Try it. Reproduce the records below exactly as they appear.

Collection entries
───

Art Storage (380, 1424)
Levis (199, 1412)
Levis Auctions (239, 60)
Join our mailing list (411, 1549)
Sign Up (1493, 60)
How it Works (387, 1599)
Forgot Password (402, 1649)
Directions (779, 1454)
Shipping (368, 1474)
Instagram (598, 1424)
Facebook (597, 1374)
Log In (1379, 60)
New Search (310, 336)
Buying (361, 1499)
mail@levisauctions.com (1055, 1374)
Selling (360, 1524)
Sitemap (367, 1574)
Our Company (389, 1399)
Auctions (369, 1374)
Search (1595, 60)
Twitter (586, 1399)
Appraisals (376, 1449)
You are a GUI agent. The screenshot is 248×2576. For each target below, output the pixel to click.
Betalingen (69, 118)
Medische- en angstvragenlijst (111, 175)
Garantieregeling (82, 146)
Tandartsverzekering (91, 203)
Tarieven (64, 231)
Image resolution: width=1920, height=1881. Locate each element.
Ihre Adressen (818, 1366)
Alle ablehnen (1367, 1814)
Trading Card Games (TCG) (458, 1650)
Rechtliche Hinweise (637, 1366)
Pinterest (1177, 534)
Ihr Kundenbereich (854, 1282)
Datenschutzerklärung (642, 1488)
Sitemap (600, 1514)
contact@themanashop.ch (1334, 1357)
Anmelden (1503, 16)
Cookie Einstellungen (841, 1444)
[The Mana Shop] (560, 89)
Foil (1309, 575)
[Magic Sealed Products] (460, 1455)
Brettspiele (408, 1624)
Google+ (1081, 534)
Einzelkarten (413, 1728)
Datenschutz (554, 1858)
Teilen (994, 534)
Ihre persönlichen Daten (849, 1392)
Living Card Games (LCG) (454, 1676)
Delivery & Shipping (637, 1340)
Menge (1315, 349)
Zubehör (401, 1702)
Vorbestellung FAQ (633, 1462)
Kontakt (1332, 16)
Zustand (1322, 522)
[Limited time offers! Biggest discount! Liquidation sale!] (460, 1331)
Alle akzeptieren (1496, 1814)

───

Response below.
Art Storage (380, 1424)
Levis (199, 1412)
Levis Auctions (239, 60)
Join our mailing list (411, 1549)
Sign Up (1493, 60)
How it Works (387, 1599)
Forgot Password (402, 1649)
Directions (779, 1454)
Shipping (368, 1474)
Instagram (598, 1424)
Facebook (597, 1374)
Log In (1379, 60)
New Search (310, 336)
Buying (361, 1499)
mail@levisauctions.com (1055, 1374)
Selling (360, 1524)
Sitemap (367, 1574)
Our Company (389, 1399)
Auctions (369, 1374)
Search (1595, 60)
Twitter (586, 1399)
Appraisals (376, 1449)
You are a GUI agent. The screenshot is 248×2576. For each target below, output the pixel to click.
Betalingen (69, 118)
Medische- en angstvragenlijst (111, 175)
Garantieregeling (82, 146)
Tandartsverzekering (91, 203)
Tarieven (64, 231)
Image resolution: width=1920, height=1881. Locate each element.
Ihre Adressen (818, 1366)
Alle ablehnen (1367, 1814)
Trading Card Games (TCG) (458, 1650)
Rechtliche Hinweise (637, 1366)
Pinterest (1177, 534)
Ihr Kundenbereich (854, 1282)
Datenschutzerklärung (642, 1488)
Sitemap (600, 1514)
contact@themanashop.ch (1334, 1357)
Anmelden (1503, 16)
Cookie Einstellungen (841, 1444)
[The Mana Shop] (560, 89)
Foil (1309, 575)
[Magic Sealed Products] (460, 1455)
Brettspiele (408, 1624)
Google+ (1081, 534)
Einzelkarten (413, 1728)
Datenschutz (554, 1858)
Teilen (994, 534)
Ihre persönlichen Daten (849, 1392)
Living Card Games (LCG) (454, 1676)
Delivery & Shipping (637, 1340)
Menge (1315, 349)
Zubehör (401, 1702)
Vorbestellung FAQ (633, 1462)
Kontakt (1332, 16)
Zustand (1322, 522)
[Limited time offers! Biggest discount! Liquidation sale!] (460, 1331)
Alle akzeptieren (1496, 1814)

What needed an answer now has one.